Figure 1: RFLP for factor V Leiden by MnlI enzyme. After exposing the products of PCR with MnlI enzymes, in order to identify factor Five Leiden mutations and homozygous and heterozygous status, the result of enzymatic digestion products were transferred on agarose gel electrophoresis 2%. Wells number 1 and 5: patients without the mutation of factor Five Leiden (158-130 bp). Wells number 2 and 3: heterozygous patients for factor Five Leiden (288-158-130 bp). Well number 4: homozygous patient for the Factor Five Leiden. (288 bp); well number 6: Positive control for Factor V Lieden mutation (Homozygous) (288 bp); L: DNA lader (100 bp).

Discussion

Since venous thrombosis is multi-factorial phenomenon, a precise detection of the cause of thrombophilia demands a thorough laboratory study on venous thrombosis patients [7]. Lubetsky and Seligsohn recommended APCR, LAC, Prothrombin G20210A, Homocysteine and factor VIII as the priority tests in detecting the cause of venous thrombosis [8].

Factor V Lieden is the most common hereditary risk factor for venous thrombosis.

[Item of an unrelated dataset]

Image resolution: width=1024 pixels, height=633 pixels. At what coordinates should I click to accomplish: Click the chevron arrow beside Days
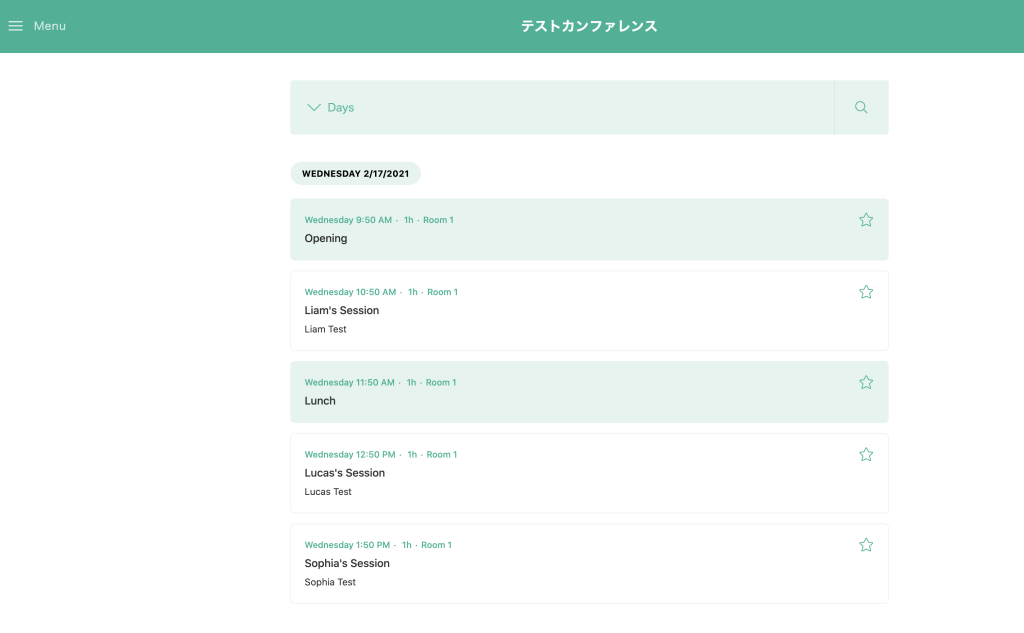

There is an irregular distribution of the mutation throughout the world. Africans, Americans, Asians and indigenous Australians do not have this mutation though it is observed in 5% of White Americans, Canadians, and North Europeans and up to 15% in countries such as Sweden and Cyprus. For Asia, a 2.5% and 1.9% prevalence have been reported in Saudi Arabs and North Indians respectively [9].

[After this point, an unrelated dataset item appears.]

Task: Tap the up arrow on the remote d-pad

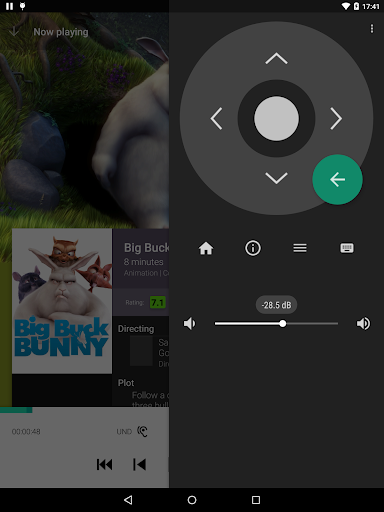Action: coord(276,58)
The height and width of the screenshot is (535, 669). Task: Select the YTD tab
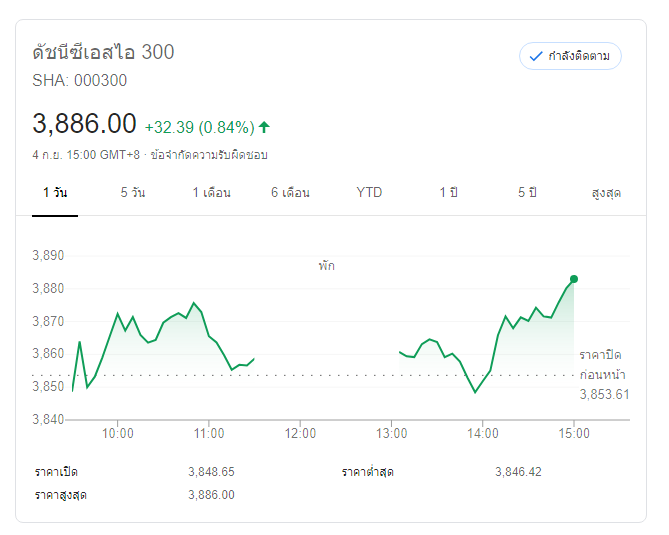369,192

Because of being multiracial and multicultural, Iranian population does not have a consistent figure of prevalence. In a study by Farokhi et al. on western population of Iran (304 patients), FVL mutation prevalence was 2.3% while another study on the population of the same region reported the figure to be 2.97% [10].

Due to its important effect on directing hemostasis towards coagulation which can result in thrombotic events particularly in young children and pregnant women and also its prevalence among populations, detecting FVL is undoubtedly one of the priorities for which APCR and molecular test are used.

APCR test is based on PTT and is a fraction in which numerator is PTT in the presence of APC and the denominator is PTT in the absence of APC. In normal individuals this ratio is above 2 while in those with the mutation is below 2 [11].

Due to the interfering factors such as LAC, heparin and deficiency of other coagulation factors, the first generation of APCR test did not have the required sensitivity and specificity. The second generation though, with the administration of polyberen to eliminate the effect of heparin and dilution of patient’s plasma with FV-deficient plasma, is almost entirely sensitive and specific [11].

By carrying out both tests of APCR and PCR-RFLP on LACnegative patients with no history of anticoagulant drugs consumption such as heparin and comadin, we concluded that the APCR test can be equally specific and sensitive as PCRRFLP for our sample population. Of the fifty six studied patients, 20 had the mutation from which 15 (26.7%) were heterozygous and 5 (8.9%) homozygous. The very same 20 patients had positive APCR results (rate of below 2) and the results of the two tests were completely compatible.

Howard et al. conducted both the APCR and molecular tests on plasma of 117 patients with thrombosis where APCR test proved 100% accurate and molecular test, despite costing more, did not show any advantages over the other. It is notable that they have excluded the LAC-positive and anticoagulant consuming patients [12].

In study by Brain et al., where APCR test was carried out on plasma of 54 patients diagnosed with APS syndrome, 5 samples had an abnormal result (below 2 or below 120 s) whose molecular tests did not detect the FVL mutation. These 5 samples were then diluted with FV-deficient plasma and while after reducing the titer by dilution, APCR result were normal. These patients had a lengthened PTT due to a high titer of inhibitors. This study showed that dilution with FV-deficient plasma eliminates the interference and the consequent overlap of the heterozygous individuals with normal ones [11].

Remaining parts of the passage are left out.